### What to produce
I would like every entry below written out exactly.

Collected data
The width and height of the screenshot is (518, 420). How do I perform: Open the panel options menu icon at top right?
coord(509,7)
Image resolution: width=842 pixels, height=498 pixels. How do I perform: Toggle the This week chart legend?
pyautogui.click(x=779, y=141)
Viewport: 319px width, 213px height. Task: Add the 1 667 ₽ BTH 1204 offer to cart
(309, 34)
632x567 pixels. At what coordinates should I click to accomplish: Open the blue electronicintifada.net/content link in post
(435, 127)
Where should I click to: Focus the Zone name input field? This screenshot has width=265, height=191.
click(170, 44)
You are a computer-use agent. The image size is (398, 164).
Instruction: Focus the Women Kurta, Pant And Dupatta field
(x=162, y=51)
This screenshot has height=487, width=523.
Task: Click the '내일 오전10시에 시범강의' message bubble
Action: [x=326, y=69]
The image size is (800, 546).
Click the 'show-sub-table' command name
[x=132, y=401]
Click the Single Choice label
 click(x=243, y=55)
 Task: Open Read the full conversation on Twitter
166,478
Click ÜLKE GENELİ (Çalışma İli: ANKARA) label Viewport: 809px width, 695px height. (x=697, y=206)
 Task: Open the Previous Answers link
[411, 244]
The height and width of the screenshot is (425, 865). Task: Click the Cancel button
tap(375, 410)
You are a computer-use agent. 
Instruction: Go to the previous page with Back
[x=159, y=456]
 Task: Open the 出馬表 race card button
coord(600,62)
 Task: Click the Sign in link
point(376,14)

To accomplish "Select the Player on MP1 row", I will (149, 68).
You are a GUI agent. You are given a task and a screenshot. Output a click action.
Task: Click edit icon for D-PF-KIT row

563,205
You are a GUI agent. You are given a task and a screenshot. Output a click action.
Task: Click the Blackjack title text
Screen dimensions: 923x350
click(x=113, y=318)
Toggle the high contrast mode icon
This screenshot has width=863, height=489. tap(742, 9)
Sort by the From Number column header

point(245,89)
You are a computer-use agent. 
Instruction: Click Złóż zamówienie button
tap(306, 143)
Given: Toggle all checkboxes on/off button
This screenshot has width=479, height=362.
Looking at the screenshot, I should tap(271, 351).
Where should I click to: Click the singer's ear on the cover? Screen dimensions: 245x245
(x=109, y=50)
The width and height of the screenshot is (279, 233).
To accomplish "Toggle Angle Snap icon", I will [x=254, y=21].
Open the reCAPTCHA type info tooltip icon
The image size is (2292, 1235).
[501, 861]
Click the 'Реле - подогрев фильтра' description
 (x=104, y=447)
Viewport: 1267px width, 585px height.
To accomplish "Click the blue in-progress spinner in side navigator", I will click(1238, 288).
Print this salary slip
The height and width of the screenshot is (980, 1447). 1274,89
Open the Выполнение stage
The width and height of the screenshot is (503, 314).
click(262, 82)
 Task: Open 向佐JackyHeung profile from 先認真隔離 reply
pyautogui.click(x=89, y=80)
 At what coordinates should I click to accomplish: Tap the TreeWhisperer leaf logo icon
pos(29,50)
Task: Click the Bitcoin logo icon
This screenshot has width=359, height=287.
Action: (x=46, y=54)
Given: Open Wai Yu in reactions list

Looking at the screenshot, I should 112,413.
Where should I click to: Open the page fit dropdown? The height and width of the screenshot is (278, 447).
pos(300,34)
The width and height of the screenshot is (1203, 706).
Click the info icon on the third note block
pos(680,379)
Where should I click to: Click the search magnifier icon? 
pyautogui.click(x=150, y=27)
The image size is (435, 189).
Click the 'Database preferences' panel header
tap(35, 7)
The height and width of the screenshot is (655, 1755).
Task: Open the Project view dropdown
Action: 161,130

### Exercise response
The width and height of the screenshot is (518, 420). How do I perform: Open the panel options menu icon at top right?
coord(509,7)
Image resolution: width=842 pixels, height=498 pixels. How do I perform: Toggle the This week chart legend?
pyautogui.click(x=779, y=141)
Viewport: 319px width, 213px height. Task: Add the 1 667 ₽ BTH 1204 offer to cart
(309, 34)
632x567 pixels. At what coordinates should I click to accomplish: Open the blue electronicintifada.net/content link in post
(435, 127)
Where should I click to: Focus the Zone name input field? This screenshot has width=265, height=191.
click(170, 44)
You are a computer-use agent. The image size is (398, 164).
Instruction: Focus the Women Kurta, Pant And Dupatta field
(x=162, y=51)
This screenshot has height=487, width=523.
Task: Click the '내일 오전10시에 시범강의' message bubble
Action: [x=326, y=69]
The image size is (800, 546).
Click the 'show-sub-table' command name
[x=132, y=401]
Click the Single Choice label
 click(x=243, y=55)
 Task: Open Read the full conversation on Twitter
166,478
Click ÜLKE GENELİ (Çalışma İli: ANKARA) label Viewport: 809px width, 695px height. (x=697, y=206)
 Task: Open the Previous Answers link
[411, 244]
The height and width of the screenshot is (425, 865). Task: Click the Cancel button
tap(375, 410)
You are a computer-use agent. 
Instruction: Go to the previous page with Back
[x=159, y=456]
 Task: Open the 出馬表 race card button
coord(600,62)
 Task: Click the Sign in link
point(376,14)

To accomplish "Select the Player on MP1 row", I will (149, 68).
You are a GUI agent. You are given a task and a screenshot. Output a click action.
Task: Click edit icon for D-PF-KIT row

563,205
You are a GUI agent. You are given a task and a screenshot. Output a click action.
Task: Click the Blackjack title text
Screen dimensions: 923x350
click(x=113, y=318)
Toggle the high contrast mode icon
This screenshot has width=863, height=489. tap(742, 9)
Sort by the From Number column header

point(245,89)
You are a computer-use agent. 
Instruction: Click Złóż zamówienie button
tap(306, 143)
Given: Toggle all checkboxes on/off button
This screenshot has width=479, height=362.
Looking at the screenshot, I should tap(271, 351).
Where should I click to: Click the singer's ear on the cover? Screen dimensions: 245x245
(x=109, y=50)
The width and height of the screenshot is (279, 233).
To accomplish "Toggle Angle Snap icon", I will [x=254, y=21].
Open the reCAPTCHA type info tooltip icon
The image size is (2292, 1235).
[501, 861]
Click the 'Реле - подогрев фильтра' description
 (x=104, y=447)
Viewport: 1267px width, 585px height.
To accomplish "Click the blue in-progress spinner in side navigator", I will click(1238, 288).
Print this salary slip
The height and width of the screenshot is (980, 1447). 1274,89
Open the Выполнение stage
The width and height of the screenshot is (503, 314).
click(262, 82)
 Task: Open 向佐JackyHeung profile from 先認真隔離 reply
pyautogui.click(x=89, y=80)
 At what coordinates should I click to accomplish: Tap the TreeWhisperer leaf logo icon
pos(29,50)
Task: Click the Bitcoin logo icon
This screenshot has width=359, height=287.
Action: (x=46, y=54)
Given: Open Wai Yu in reactions list

Looking at the screenshot, I should 112,413.
Where should I click to: Open the page fit dropdown? The height and width of the screenshot is (278, 447).
pos(300,34)
The width and height of the screenshot is (1203, 706).
Click the info icon on the third note block
pos(680,379)
Where should I click to: Click the search magnifier icon? 
pyautogui.click(x=150, y=27)
The image size is (435, 189).
Click the 'Database preferences' panel header
tap(35, 7)
The height and width of the screenshot is (655, 1755).
Task: Open the Project view dropdown
Action: 161,130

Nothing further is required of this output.